How far is too far? I've been working on really keeping stuff tidy in my home. I work from home so it's a little bit of a challenge in some ways. But it is what I consider pretty well done right now (please don't wander into the kitchen, I swear the dishes multiply when I walk out of the room.)




*Want to post to this thread?* *Become part of our active and supportive community by quickly connecting your Facebook profile to the site or by setting up a new account.*


----------



## Oread (Aug 12, 2012)

I'm ok with "messy" and lived-in. But I think there is a big difference between messy and dirty. Some dishes on the counter, toys on the floor, whatever. Dishes that look like science projects, floors that make my feet dirty when I walk on them, piles of laundry that have quite possibly never seen the inside of of a washing machine.... icky! That's where I draw the line. Funky, unidentifiable smells are also not acceptable.


----------



## erinmattsmom88 (Oct 28, 2010)

Filth is not ok with me. Toys out, unfolded laundry (clean), un-made bed, no big deal. But, filthy floors, dishes, yucky bathroom, crud on the countertops... no, just no. I had a friend who did not keep her house clean. I was scared to use her bathroom. If we dared to walk around her house with bare feet they'd be black in minutes. I can't deal with that.


----------



## SweetSilver (Apr 12, 2011)

Somewhere between Clean and Crud are these guidelines for myself:

Can I function? Can I just grab whatever clean dishes I need? Is there room in the garbage for the next bits? Room in the compost? Room in the recycling? Can I find shoes and jackets and sweaters? Do I have clean clothes to wear? And can I find them without rummaging around to much? Anything smelly? Dust causes sniffles, especially in the beds and on the couches? Room to sit on couches and chairs? Room to eat dinner at the table? Walk from point A to B with tripping or stepping on stuff? Can we find lost toys in a reasonable amount of time? Do we have all the pieces-parts we need?.

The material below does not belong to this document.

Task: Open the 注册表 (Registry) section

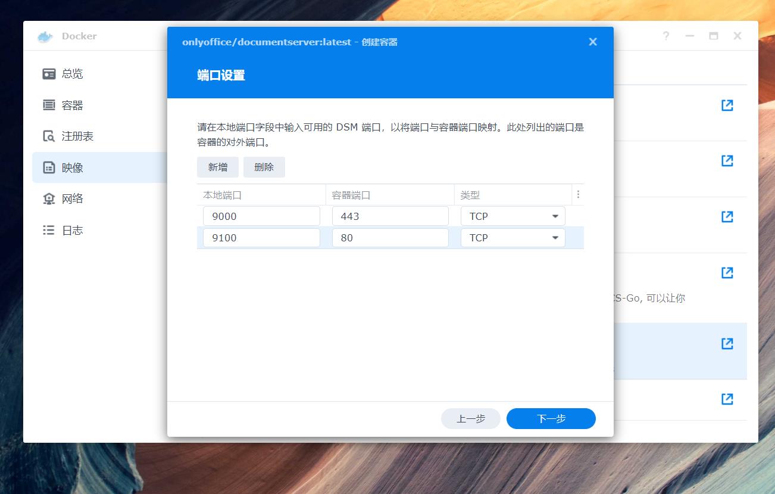Action: tap(71, 136)
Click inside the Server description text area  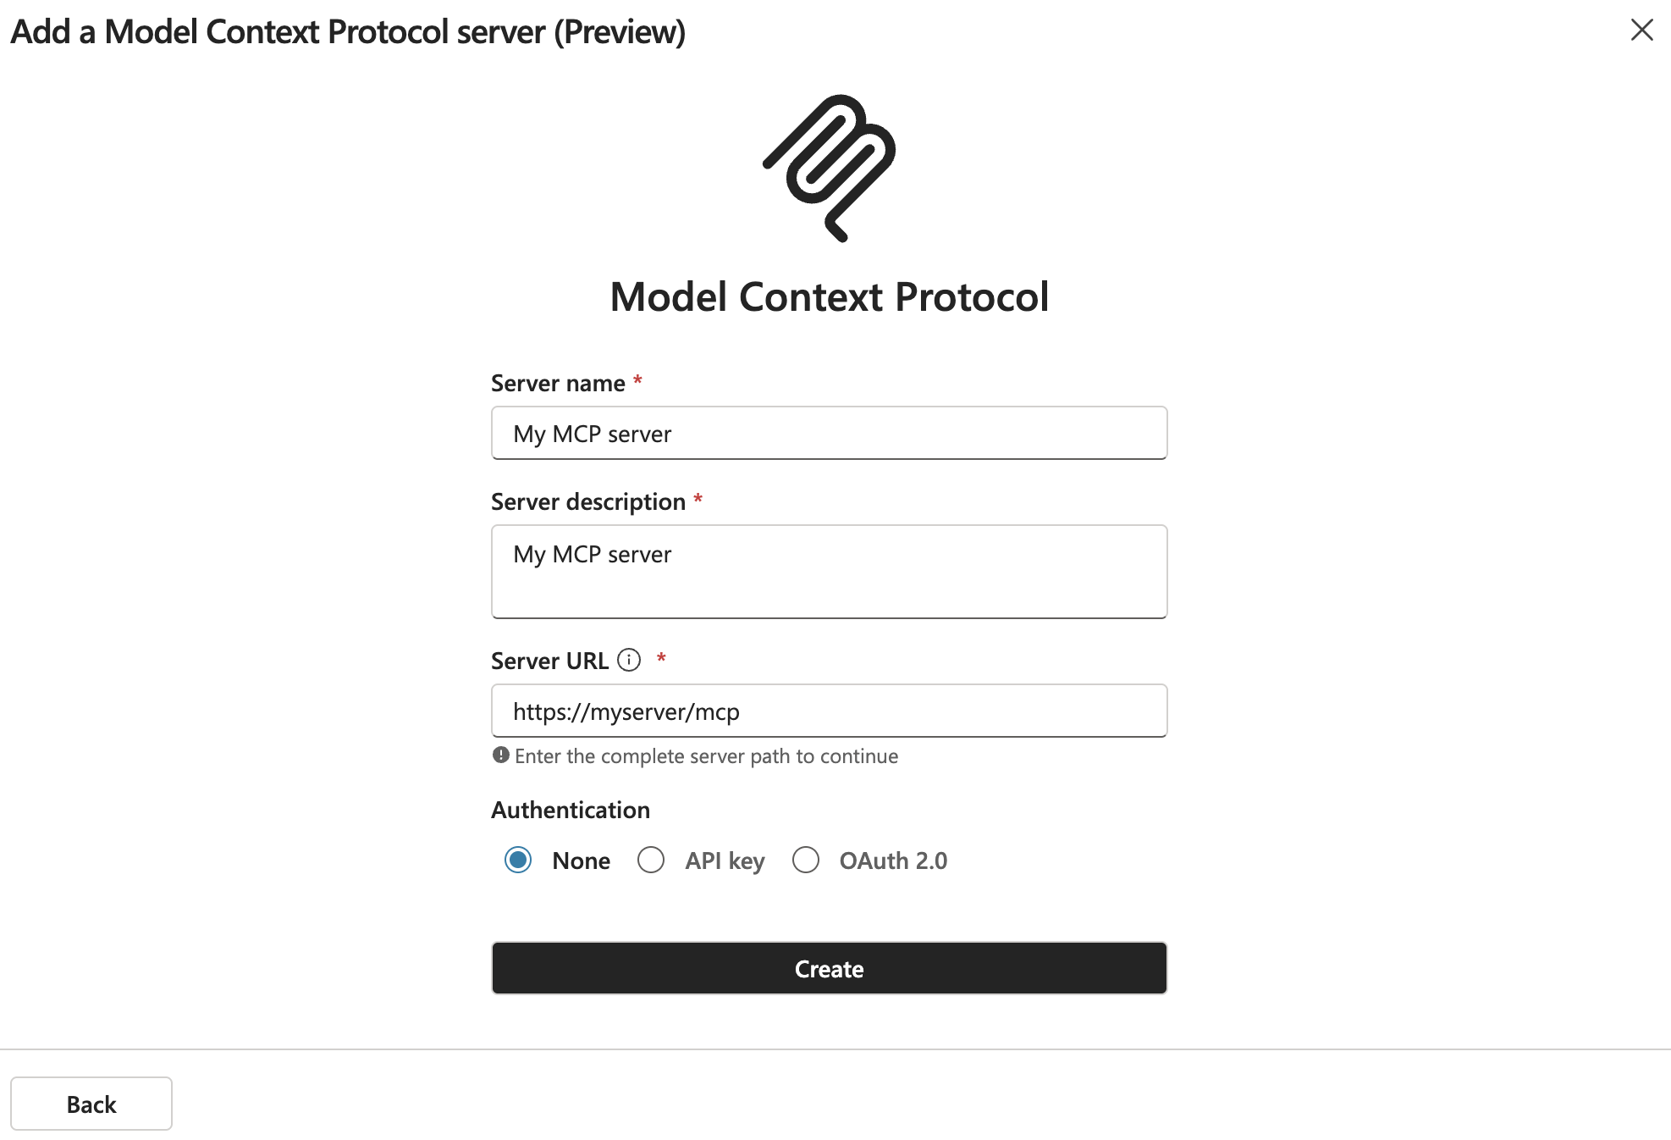coord(829,572)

We are a homeschooling family and the girls are BUSY most of the day with projects and games. I sometimes prioritize deep cleaning the forgotten corners if the kitchen is reasonably clean, otherwise it would never be done. My house is never, or rarely tidy, but the bathroom is clean, the floors are vacuumed almost daily (not every square foot!) and the floor never goes too long. And I don't have long-forgotten drawers and corners, really. Everything gets its day in the sun.

My ideal: be able to dive in to projects without doing loads of tidy-up in advance. It's usually pretty good, but I'd like to be better. To be able to brush off a day without having the house go to hell (either from being sick,like today







, or lazy, or just wanting to enjoy a beautiful day outside). I can say, that while my house is nowhere near tidy enough, IMO, for guests, at least I feel the bathroom and kitchen are usable without fear!)


----------



## keakiepie (Nov 7, 2013)

Ditto the other ladies.







"Messy" is acceptable, especially if you're working from home and have young kids. "Dirty" (i.e. unsanitary) is when it becomes a major problem IMO.


----------



## TeaMamaTrish (Nov 14, 2013)

Check out a blog post I did about being messy!!!!

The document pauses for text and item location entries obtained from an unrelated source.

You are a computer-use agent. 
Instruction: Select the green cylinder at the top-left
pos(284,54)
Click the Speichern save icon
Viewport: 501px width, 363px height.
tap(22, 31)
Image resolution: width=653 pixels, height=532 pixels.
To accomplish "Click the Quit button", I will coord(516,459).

It's been a work in progress for me, allowing myself to embrace the "real" state of things in my home. And I won't lie....the other day I washed the floors and I felt amazing. 

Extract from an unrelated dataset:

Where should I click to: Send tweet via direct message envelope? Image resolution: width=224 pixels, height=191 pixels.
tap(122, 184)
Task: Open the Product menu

http://citymomsblog.com/burlingtonvt/2013/07/17/the-messy-mom/

Please comment on the post if you can relate!!!


----------



## ian'smommaya (Jun 7, 2004)

Bathrooms are my thing. I cannot tolerate a gross bathroom or kitchen. Especially if I have to used it or you are inviting me over for tea. Just. No.


----------



## amberskyfire (Sep 15, 2007)

I hate when my house is grimy. Unfortunately, I have not other choice but to live in a grimy home. It drives me crazy! I just don't have time to get to all of the things. I'll forget to wipe off the stove top for a whole week. Sometimes dirty dishes will sit in my sink for two days. I can't even remember the last time I mopped the floor. I'm so busy and I run around like a crazy person and I never even notice that things are gross until one day it's so bad I'm completely disgusted. I'll put my kids in the bath or something and realize there's a dark ring around the inside of the tub and be horrified, wondering how I could possibly have gone that long without noticing it needed to be cleaned! I seriously need a maid. I sometimes have freak-out days where I get absolutely nothing done but cleaning. I'm so grossed out that all I can do is CLEAN ALL THE THINGS!! 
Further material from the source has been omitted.